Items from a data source
>>>

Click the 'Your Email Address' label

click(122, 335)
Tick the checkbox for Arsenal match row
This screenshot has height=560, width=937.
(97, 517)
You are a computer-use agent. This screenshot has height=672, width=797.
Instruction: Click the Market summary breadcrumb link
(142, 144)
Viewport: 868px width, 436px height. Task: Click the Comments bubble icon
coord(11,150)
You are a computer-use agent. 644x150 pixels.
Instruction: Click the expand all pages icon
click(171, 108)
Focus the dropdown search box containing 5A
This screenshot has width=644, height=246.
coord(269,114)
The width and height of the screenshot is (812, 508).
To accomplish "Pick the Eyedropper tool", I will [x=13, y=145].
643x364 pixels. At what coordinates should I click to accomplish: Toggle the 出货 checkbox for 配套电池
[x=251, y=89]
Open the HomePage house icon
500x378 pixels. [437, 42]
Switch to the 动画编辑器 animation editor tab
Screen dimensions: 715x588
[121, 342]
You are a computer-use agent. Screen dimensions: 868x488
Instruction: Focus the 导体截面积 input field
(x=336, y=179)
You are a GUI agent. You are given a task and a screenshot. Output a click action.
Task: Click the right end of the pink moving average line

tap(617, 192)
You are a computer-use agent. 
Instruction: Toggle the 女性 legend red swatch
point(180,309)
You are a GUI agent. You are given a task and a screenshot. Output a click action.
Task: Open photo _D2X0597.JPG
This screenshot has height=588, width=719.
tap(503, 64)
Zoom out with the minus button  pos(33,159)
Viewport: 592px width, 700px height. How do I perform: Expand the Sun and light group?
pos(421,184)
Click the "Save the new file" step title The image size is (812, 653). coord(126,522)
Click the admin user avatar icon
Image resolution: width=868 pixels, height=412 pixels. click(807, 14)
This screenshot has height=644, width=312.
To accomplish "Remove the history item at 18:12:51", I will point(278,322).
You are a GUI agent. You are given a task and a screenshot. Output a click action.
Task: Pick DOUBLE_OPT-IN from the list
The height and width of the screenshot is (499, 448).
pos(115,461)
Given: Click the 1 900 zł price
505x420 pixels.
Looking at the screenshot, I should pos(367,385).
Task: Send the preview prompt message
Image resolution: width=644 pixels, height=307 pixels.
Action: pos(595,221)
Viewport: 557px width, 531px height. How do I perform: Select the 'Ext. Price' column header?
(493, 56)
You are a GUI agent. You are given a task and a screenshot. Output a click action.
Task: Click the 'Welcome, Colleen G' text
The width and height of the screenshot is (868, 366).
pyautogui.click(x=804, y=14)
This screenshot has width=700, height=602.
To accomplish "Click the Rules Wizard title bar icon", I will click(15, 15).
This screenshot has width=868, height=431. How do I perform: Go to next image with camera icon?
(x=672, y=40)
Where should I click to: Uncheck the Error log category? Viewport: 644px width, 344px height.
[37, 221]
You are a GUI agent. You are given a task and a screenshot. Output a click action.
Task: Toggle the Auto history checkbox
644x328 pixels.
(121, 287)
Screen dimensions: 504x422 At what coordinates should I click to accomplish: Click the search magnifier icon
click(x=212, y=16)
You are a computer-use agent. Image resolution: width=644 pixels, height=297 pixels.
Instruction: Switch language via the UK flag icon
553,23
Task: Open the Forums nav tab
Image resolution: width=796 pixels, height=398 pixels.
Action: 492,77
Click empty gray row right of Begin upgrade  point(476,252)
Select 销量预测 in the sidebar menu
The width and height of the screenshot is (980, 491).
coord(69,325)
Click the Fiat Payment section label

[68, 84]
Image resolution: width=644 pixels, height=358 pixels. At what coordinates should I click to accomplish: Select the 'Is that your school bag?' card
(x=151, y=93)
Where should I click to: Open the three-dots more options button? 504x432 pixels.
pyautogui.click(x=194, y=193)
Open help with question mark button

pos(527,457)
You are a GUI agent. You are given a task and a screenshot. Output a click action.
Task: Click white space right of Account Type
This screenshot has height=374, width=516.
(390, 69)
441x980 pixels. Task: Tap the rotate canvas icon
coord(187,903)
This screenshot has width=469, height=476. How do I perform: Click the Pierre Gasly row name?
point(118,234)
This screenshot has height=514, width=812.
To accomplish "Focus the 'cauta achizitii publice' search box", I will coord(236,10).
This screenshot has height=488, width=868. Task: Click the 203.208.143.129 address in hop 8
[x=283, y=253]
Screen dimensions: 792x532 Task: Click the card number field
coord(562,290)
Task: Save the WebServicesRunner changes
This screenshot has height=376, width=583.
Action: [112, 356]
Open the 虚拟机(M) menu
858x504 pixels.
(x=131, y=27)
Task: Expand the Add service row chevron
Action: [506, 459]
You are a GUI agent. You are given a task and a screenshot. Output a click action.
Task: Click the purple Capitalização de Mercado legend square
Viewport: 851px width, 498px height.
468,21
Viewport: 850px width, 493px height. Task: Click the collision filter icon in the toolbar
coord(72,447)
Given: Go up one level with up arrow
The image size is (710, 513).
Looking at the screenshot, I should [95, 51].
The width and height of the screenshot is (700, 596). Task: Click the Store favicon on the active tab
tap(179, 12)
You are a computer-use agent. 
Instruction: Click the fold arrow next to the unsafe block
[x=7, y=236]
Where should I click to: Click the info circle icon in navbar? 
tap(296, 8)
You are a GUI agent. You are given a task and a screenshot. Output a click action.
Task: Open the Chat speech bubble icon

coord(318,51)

<<<

■ What you will do: Every line of the entries above that includes "Save" should be copied.

■ Exercise response:
Click the "Save the new file" step title The image size is (812, 653). coord(126,522)
Task: Save the WebServicesRunner changes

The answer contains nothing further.